## [WHAT THIS TASK INVOLVES]
Can you reproduce the material below line for line, with nothing changed?

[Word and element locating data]
※
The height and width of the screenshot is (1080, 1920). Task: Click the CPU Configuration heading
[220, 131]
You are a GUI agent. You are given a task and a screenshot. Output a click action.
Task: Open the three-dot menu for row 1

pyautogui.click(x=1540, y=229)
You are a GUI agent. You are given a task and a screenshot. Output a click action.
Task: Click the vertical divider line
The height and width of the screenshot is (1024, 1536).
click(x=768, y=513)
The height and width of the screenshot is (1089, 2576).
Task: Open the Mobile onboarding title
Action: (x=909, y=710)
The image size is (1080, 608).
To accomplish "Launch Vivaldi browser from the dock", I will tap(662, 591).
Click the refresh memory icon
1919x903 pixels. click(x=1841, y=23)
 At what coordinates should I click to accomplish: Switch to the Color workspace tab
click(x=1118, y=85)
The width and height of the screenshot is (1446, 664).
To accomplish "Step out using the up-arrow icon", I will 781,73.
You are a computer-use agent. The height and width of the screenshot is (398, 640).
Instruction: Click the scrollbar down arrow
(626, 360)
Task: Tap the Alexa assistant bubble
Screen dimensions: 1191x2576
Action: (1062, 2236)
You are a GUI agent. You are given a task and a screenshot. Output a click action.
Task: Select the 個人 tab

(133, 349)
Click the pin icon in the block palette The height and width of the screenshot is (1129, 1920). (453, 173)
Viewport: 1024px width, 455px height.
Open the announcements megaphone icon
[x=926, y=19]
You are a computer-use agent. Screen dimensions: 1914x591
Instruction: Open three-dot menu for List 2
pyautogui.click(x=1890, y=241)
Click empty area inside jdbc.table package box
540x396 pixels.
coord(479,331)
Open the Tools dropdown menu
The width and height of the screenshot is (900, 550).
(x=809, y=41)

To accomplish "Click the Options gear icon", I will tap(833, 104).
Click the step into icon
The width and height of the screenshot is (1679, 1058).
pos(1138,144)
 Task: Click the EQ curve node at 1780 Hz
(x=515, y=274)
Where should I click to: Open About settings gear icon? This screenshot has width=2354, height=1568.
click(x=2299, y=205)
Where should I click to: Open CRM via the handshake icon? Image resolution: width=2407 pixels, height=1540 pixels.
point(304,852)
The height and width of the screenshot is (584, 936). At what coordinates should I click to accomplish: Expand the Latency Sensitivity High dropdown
※
## [RESULT OF THE EXERCISE]
The height and width of the screenshot is (1080, 1920). Task: Click the CPU Configuration heading
[220, 131]
You are a GUI agent. You are given a task and a screenshot. Output a click action.
Task: Open the three-dot menu for row 1

pyautogui.click(x=1540, y=229)
You are a GUI agent. You are given a task and a screenshot. Output a click action.
Task: Click the vertical divider line
The height and width of the screenshot is (1024, 1536).
click(x=768, y=513)
The height and width of the screenshot is (1089, 2576).
Task: Open the Mobile onboarding title
Action: (x=909, y=710)
The image size is (1080, 608).
To accomplish "Launch Vivaldi browser from the dock", I will tap(662, 591).
Click the refresh memory icon
1919x903 pixels. click(x=1841, y=23)
 At what coordinates should I click to accomplish: Switch to the Color workspace tab
click(x=1118, y=85)
The width and height of the screenshot is (1446, 664).
To accomplish "Step out using the up-arrow icon", I will 781,73.
You are a computer-use agent. The height and width of the screenshot is (398, 640).
Instruction: Click the scrollbar down arrow
(626, 360)
Task: Tap the Alexa assistant bubble
Screen dimensions: 1191x2576
Action: (1062, 2236)
You are a GUI agent. You are given a task and a screenshot. Output a click action.
Task: Select the 個人 tab

(133, 349)
Click the pin icon in the block palette The height and width of the screenshot is (1129, 1920). (453, 173)
Viewport: 1024px width, 455px height.
Open the announcements megaphone icon
[x=926, y=19]
You are a computer-use agent. Screen dimensions: 1914x591
Instruction: Open three-dot menu for List 2
pyautogui.click(x=1890, y=241)
Click empty area inside jdbc.table package box
540x396 pixels.
coord(479,331)
Open the Tools dropdown menu
The width and height of the screenshot is (900, 550).
(x=809, y=41)

To accomplish "Click the Options gear icon", I will tap(833, 104).
Click the step into icon
The width and height of the screenshot is (1679, 1058).
pos(1138,144)
 Task: Click the EQ curve node at 1780 Hz
(x=515, y=274)
Where should I click to: Open About settings gear icon? This screenshot has width=2354, height=1568.
click(x=2299, y=205)
Where should I click to: Open CRM via the handshake icon? Image resolution: width=2407 pixels, height=1540 pixels.
point(304,852)
The height and width of the screenshot is (584, 936). At what coordinates should I click to accomplish: Expand the Latency Sensitivity High dropdown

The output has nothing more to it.